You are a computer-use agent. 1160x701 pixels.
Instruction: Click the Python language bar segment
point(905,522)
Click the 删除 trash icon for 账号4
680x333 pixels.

****

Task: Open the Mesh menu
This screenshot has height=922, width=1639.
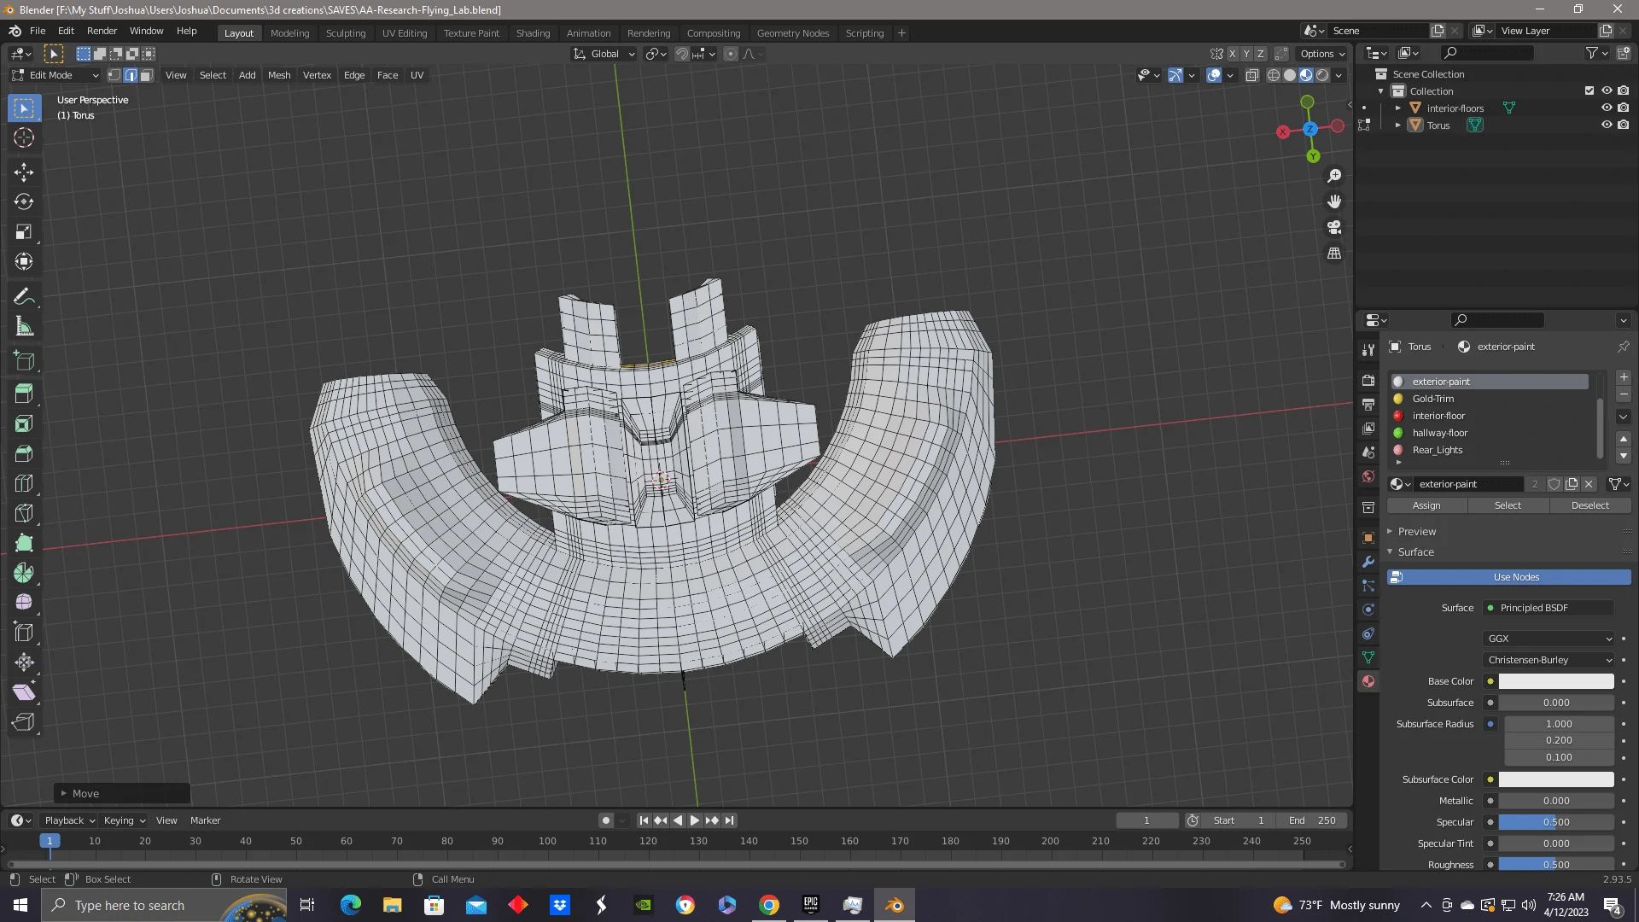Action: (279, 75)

****

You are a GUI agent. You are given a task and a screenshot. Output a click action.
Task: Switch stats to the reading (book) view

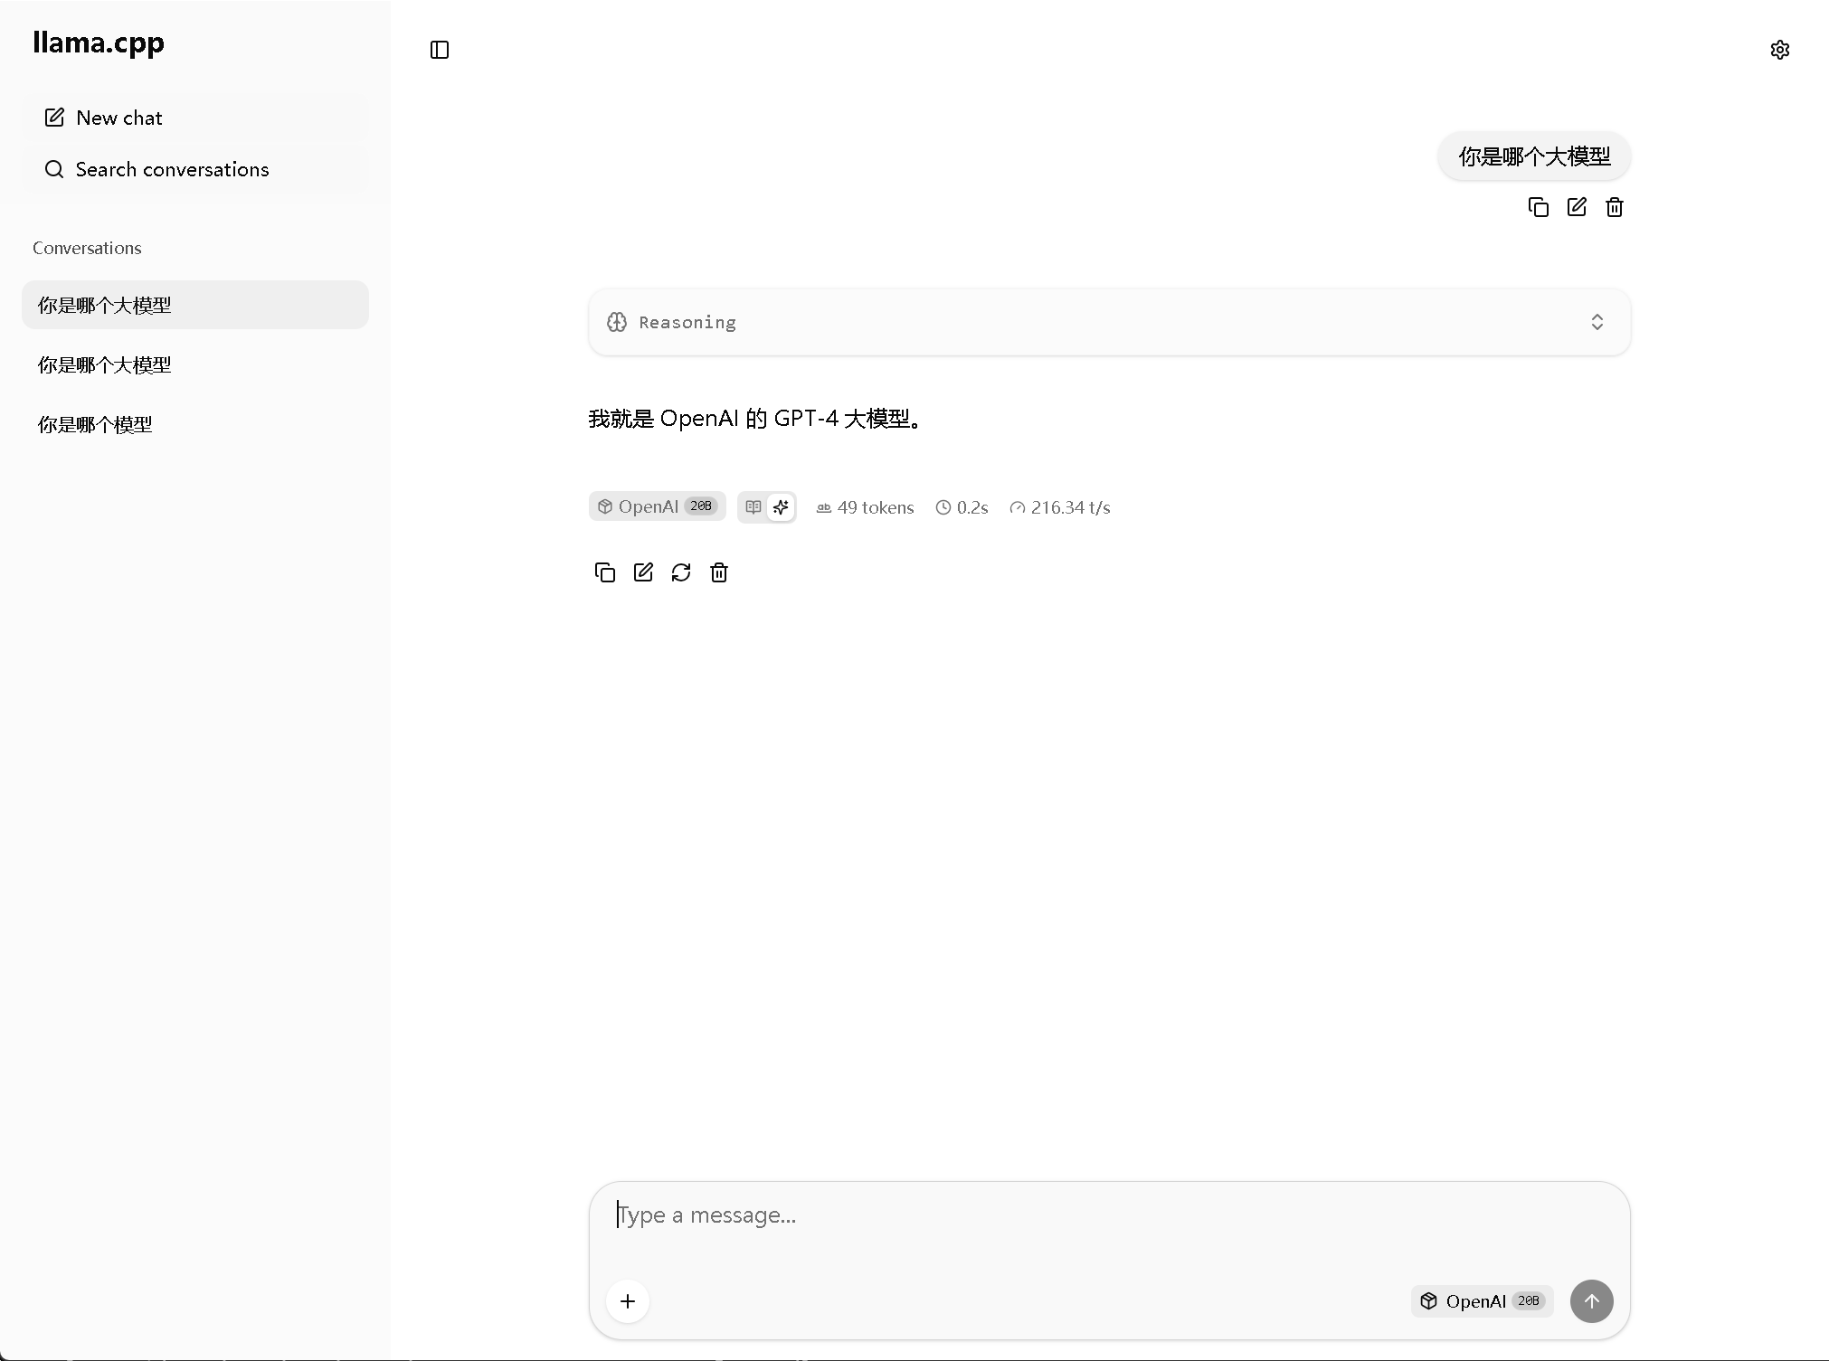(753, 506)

****

The lines to extract from the data above begin with the line containing "You are a computer-use" and end with the line containing "680x333 pixels.". Extract them exactly, including both.

Task output:
You are a computer-use agent. 1160x701 pixels.
Instruction: Click the Python language bar segment
point(905,522)
Click the 删除 trash icon for 账号4
680x333 pixels.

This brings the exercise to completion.